> **Stated goal**:
Please copy the listing below word for word, with no changes.

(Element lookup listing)
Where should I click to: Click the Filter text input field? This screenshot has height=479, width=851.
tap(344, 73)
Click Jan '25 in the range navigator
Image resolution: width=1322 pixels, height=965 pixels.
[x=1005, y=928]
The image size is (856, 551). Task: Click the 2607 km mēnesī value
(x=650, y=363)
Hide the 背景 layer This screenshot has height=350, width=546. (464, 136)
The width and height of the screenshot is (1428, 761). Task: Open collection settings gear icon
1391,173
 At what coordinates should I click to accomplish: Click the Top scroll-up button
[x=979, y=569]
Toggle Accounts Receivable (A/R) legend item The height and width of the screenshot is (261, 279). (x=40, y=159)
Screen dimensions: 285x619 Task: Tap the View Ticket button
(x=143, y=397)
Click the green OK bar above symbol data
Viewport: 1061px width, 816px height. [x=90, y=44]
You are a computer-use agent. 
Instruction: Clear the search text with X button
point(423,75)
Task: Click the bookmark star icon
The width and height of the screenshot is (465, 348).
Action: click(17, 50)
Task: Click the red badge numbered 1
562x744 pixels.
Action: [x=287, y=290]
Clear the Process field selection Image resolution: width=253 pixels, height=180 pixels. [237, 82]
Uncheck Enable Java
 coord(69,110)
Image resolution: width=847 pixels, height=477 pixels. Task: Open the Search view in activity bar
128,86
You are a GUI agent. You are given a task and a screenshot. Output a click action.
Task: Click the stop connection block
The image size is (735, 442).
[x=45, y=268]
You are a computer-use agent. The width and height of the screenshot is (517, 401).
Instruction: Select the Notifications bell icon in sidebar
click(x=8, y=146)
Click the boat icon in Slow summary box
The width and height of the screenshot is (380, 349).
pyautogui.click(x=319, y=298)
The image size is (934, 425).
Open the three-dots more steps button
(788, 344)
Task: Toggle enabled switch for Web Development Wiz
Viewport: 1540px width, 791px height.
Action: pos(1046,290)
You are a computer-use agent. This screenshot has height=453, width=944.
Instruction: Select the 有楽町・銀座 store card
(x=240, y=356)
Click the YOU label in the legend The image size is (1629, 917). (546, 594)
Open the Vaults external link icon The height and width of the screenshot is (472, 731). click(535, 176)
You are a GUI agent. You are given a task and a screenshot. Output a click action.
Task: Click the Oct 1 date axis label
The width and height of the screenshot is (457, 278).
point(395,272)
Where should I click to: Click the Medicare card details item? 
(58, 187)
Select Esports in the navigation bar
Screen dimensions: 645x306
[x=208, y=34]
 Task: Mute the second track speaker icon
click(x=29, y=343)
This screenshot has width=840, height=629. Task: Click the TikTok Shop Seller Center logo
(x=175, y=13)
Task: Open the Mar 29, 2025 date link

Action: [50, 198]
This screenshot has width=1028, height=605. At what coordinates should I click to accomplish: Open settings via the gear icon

> **Task result**:
Where should I click to: Click the Filter text input field? This screenshot has height=479, width=851.
tap(344, 73)
Click Jan '25 in the range navigator
Image resolution: width=1322 pixels, height=965 pixels.
[x=1005, y=928]
The image size is (856, 551). Task: Click the 2607 km mēnesī value
(x=650, y=363)
Hide the 背景 layer This screenshot has height=350, width=546. (464, 136)
The width and height of the screenshot is (1428, 761). Task: Open collection settings gear icon
1391,173
 At what coordinates should I click to accomplish: Click the Top scroll-up button
[x=979, y=569]
Toggle Accounts Receivable (A/R) legend item The height and width of the screenshot is (261, 279). (x=40, y=159)
Screen dimensions: 285x619 Task: Tap the View Ticket button
(x=143, y=397)
Click the green OK bar above symbol data
Viewport: 1061px width, 816px height. [x=90, y=44]
You are a computer-use agent. 
Instruction: Clear the search text with X button
point(423,75)
Task: Click the bookmark star icon
The width and height of the screenshot is (465, 348).
Action: click(17, 50)
Task: Click the red badge numbered 1
562x744 pixels.
Action: [x=287, y=290]
Clear the Process field selection Image resolution: width=253 pixels, height=180 pixels. [237, 82]
Uncheck Enable Java
 coord(69,110)
Image resolution: width=847 pixels, height=477 pixels. Task: Open the Search view in activity bar
128,86
You are a GUI agent. You are given a task and a screenshot. Output a click action.
Task: Click the stop connection block
The image size is (735, 442).
[x=45, y=268]
You are a computer-use agent. The width and height of the screenshot is (517, 401).
Instruction: Select the Notifications bell icon in sidebar
click(x=8, y=146)
Click the boat icon in Slow summary box
The width and height of the screenshot is (380, 349).
pyautogui.click(x=319, y=298)
The image size is (934, 425).
Open the three-dots more steps button
(788, 344)
Task: Toggle enabled switch for Web Development Wiz
Viewport: 1540px width, 791px height.
Action: pos(1046,290)
You are a computer-use agent. This screenshot has height=453, width=944.
Instruction: Select the 有楽町・銀座 store card
(x=240, y=356)
Click the YOU label in the legend The image size is (1629, 917). (546, 594)
Open the Vaults external link icon The height and width of the screenshot is (472, 731). click(535, 176)
You are a GUI agent. You are given a task and a screenshot. Output a click action.
Task: Click the Oct 1 date axis label
The width and height of the screenshot is (457, 278).
point(395,272)
Where should I click to: Click the Medicare card details item? 
(58, 187)
Select Esports in the navigation bar
Screen dimensions: 645x306
[x=208, y=34]
 Task: Mute the second track speaker icon
click(x=29, y=343)
This screenshot has width=840, height=629. Task: Click the TikTok Shop Seller Center logo
(x=175, y=13)
Task: Open the Mar 29, 2025 date link

Action: [50, 198]
This screenshot has width=1028, height=605. At what coordinates should I click to accomplish: Open settings via the gear icon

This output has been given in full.